Judson Althoff selaku Executive Vice President Microsoft menjelaskan bahwa Microsoft 365 merupakan usaha terbaru mereka untuk merancang, membangun, dan memenuhi kebutuhan pelanggan terhadap lingkup bekerja yang serba modern. “Ini adalah pendekatan yang lebih kohesif serta mencerminkan pergeseran mitra dan pelanggan bersama kami,” tulis Judson. Melalui produk terbaru ini, Microsoft tak hanya menawarkan cara yang lebih efisien melalui penyediaan sederet software buatan mereka dalam satu akun, tetapi juga kemudahan manajemen IT karena sentralisasi kendali software ke semua komputer milik perusahaan. Paket Microsoft 365 akan mulai diluncurkan pada 1 Agustus 2017 dengan harga bervariasi, mulai dari paket Enterprise hingga paket Business. Microsoft 365 for Business rencananya memiliki biaya berlangganan sebesar US$20 (sekitar Rp267 ribu) untuk satu akun pengguna, per bulan.

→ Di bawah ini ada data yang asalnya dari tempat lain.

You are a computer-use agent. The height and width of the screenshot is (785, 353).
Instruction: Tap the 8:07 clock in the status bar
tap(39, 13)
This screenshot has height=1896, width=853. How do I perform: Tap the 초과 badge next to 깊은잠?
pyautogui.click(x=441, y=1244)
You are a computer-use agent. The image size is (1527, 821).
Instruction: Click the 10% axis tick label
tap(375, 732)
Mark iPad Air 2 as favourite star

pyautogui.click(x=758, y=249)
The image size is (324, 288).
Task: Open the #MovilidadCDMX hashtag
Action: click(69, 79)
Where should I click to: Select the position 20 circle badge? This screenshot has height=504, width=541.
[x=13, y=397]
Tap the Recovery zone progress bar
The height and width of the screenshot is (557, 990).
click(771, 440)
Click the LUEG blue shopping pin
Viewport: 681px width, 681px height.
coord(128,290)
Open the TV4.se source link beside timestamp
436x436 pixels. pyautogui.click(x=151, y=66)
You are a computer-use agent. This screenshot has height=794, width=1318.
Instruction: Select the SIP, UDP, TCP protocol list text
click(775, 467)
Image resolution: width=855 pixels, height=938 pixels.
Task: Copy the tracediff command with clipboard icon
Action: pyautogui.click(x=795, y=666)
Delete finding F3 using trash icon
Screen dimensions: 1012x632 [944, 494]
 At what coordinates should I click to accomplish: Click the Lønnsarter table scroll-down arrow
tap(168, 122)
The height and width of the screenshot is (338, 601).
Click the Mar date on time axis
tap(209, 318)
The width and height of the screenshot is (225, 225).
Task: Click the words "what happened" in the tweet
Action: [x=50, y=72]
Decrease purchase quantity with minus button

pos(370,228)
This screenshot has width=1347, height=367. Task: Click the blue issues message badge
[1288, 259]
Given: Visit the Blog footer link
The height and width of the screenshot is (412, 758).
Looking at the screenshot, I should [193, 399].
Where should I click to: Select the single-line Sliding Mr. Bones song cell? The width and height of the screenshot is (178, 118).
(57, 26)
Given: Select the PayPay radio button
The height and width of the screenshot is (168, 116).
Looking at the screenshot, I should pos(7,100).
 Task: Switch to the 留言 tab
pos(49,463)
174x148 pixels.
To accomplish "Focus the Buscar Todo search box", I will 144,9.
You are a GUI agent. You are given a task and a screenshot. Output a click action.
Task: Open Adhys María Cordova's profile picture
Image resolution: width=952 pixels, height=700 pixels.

Model bisnis SaaS semakin dilirik banyak pihak


Wacana Microsoft untuk semakin serius menggeluti model bisnis software-as-a-service (SaaS) sebenarnya telah bergulir sejak lama. Model bisnis serupa juga telah diterapkan sejumlah pemain lainnya seperti Adobe, Autodesk, dan sebagainya. Model bisnis SaaS sempat mengundang perdebatan di ranah konsumen karena kepemilikan lisensi software tak sepenuhnya lagi menjadi hak pengguna. Meski demikian, dalam perkembangannya, model bisnis ini juga membuktikan manfaatnya sebagai solusi dalam mendapatkan program secara mudah, lengkap dengan dukungan teknis yang resmi, dan harga terjangkau.  Sejumlah pelaku bisnis software pun juga mulai memberlakukan model ini karena dianggap mampu memerangi pembajakan dan lebih menguntungkan dari segi bisnis. Hal tersebut bisa dilihat dari pencapaian Adobe yang sukses menggaet 9 juta pelanggan melalui bisnis Creative Cloud mereka. Tak heran jika kemudian model bisnis SaaS juga diterapkan sejumlah pelaku startup software bisnis di Indonesia seperti Telanta , Sleekr, dan lainnya.